Longtemps considéré comme un secteur de niche dans plusieurs pays arabes, le cinéma d’animation connaît aujourd’hui une transformation profonde. À Meknès, le Festival international de cinéma d’animation apparaît désormais comme l’un des espaces majeurs où se dessine l’avenir de cette industrie créative en pleine mutation.
Dans les salles, les studios et les forums professionnels du Festival International de Cinéma d’Animation de Meknès, une conviction semble désormais partagée : le cinéma d’animation arabe entre progressivement dans une nouvelle phase de maturité artistique et industrielle.
Réunis à Meknès à l’occasion de la 24e édition du festival, auteurs, réalisateurs, producteurs et spécialistes du secteur ont salué le rôle grandissant du FICAM dans l’émergence d’une nouvelle génération de créateurs capables de réinventer les récits visuels, les univers graphiques et les formes narratives du monde arabe.
Pour de nombreux professionnels présents, le festival marocain fait désormais partie des événements qui contribuent activement à redessiner la place du cinéma d’animation dans la région.
Une nouvelle génération qui transforme les imaginaires
Le secteur de l’animation arabe a longtemps souffert d’un manque de visibilité, de financements limités et d’une faible structuration industrielle. Pourtant, depuis une quinzaine d’années, plusieurs festivals et initiatives culturelles ont permis de créer de nouveaux espaces de création et de rencontre.
Selon Youhana Nassif, le Festival International de Cinéma d’Animation de Meknès, le festival égyptien ANIMATEX ainsi que Beirut Animation Nights jouent aujourd’hui un rôle moteur dans cette transformation.
Ces plateformes offrent aux jeunes réalisateurs non seulement des espaces de diffusion, mais aussi des lieux de dialogue entre étudiants, studios, producteurs et professionnels internationaux.
L’animation devient ainsi un terrain d’expérimentation où les nouvelles générations explorent des formes artistiques hybrides mêlant narration traditionnelle, technologies numériques et expériences immersives.
Des talents confrontés à de grands défis structurels
Malgré cette dynamique encourageante, les professionnels réunis à Meknès ont également rappelé les obstacles qui continuent de freiner le développement du secteur dans plusieurs pays arabes.
Le manque de soutien institutionnel stable, l’absence de financements durables et la faiblesse des marchés locaux demeurent parmi les principales difficultés évoquées.
Pour Youhana Nassif, de nombreux jeunes créateurs restent contraints de travailler principalement dans la publicité ou les contenus commerciaux faute de moyens suffisants pour produire des œuvres indépendantes ambitieuses.

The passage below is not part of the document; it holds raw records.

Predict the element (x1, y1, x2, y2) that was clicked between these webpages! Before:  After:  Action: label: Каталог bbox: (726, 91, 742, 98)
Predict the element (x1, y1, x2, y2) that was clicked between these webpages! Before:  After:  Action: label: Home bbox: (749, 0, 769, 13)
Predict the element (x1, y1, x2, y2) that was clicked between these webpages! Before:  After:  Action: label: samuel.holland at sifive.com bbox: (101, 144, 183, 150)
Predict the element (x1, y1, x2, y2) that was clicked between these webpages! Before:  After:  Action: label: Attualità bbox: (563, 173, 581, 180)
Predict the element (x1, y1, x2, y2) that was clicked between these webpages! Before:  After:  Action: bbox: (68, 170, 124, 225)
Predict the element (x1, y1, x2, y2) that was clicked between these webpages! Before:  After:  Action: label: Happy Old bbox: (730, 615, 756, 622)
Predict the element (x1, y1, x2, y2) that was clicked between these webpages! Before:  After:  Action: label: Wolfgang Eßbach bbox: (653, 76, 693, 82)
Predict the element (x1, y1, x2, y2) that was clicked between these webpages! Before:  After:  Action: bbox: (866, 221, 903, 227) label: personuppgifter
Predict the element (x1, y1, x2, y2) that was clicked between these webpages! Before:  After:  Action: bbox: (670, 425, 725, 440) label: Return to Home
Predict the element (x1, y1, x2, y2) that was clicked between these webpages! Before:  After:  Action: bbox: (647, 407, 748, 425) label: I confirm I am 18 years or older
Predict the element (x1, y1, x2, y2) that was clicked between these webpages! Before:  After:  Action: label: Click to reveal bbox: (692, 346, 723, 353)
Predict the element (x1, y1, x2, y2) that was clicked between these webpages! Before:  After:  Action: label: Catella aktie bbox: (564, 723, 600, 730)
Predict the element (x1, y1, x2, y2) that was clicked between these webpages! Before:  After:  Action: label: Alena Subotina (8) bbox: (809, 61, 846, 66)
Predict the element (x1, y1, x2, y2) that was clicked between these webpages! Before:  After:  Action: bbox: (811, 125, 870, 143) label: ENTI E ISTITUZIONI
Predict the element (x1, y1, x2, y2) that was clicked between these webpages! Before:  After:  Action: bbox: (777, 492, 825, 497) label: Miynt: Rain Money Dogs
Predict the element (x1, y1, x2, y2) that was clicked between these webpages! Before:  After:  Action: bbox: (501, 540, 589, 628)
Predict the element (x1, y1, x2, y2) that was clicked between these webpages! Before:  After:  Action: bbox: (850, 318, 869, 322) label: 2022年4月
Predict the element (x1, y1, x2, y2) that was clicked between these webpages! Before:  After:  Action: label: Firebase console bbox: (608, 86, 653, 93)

Cette réalité illustre un paradoxe fréquent dans les industries culturelles émergentes : le potentiel créatif existe, les talents se multiplient, mais les structures économiques peinent encore à suivre le rythme des ambitions artistiques.
Le patrimoine narratif arabe comme source d’inspiration mondiale
L’un des points les plus marquants des échanges concerne la richesse du patrimoine historique, culturel et spirituel du monde arabe, considéré comme un immense réservoir d’histoires encore peu exploitées par le cinéma d’animation.
Le réalisateur égyptien Mohamed Ghazala a souligné que les sociétés arabes disposent d’un héritage narratif capable de nourrir des productions à portée internationale.
Il cite notamment le succès du film Bilal, qui a réussi à toucher un public mondial grâce à une narration universelle portée par une histoire issue du patrimoine culturel et spirituel.
Selon lui, d’autres figures historiques pourraient inspirer de grandes productions internationales, à commencer par Ibn Battouta, dont les voyages entre l’Afrique, l’Asie et l’Europe offriraient un récit cinématographique d’envergure mondiale.
À travers ces réflexions, les professionnels du secteur défendent une idée forte : l’animation arabe n’a pas vocation à imiter les modèles étrangers, mais à construire ses propres univers à partir de ses récits, de ses imaginaires et de sa mémoire culturelle.
Le Maroc renforce sa place dans les industries culturelles créatives
À travers le Festival International de Cinéma d’Animation de Meknès, le Maroc confirme progressivement son positionnement comme plateforme régionale des industries créatives liées à l’animation et au cinéma visuel.
Le Forum des Métiers du Film d’Animation, organisé dans le cadre du festival, a réuni cette année étudiants, producteurs, studios et institutions autour de débats consacrés aux enjeux structurants du secteur : formation, financement, innovation technologique et développement des métiers créatifs.
Dans un monde où les contenus visuels occupent une place de plus en plus centrale dans l’économie culturelle mondiale, plusieurs observateurs considèrent que l’animation pourrait devenir un levier stratégique pour la création, l’éducation et le rayonnement culturel dans le monde arabe et africain.
À Meknès, le FICAM apparaît désormais comme l’un des laboratoires où cette nouvelle génération commence à imaginer ses propres récits du futur.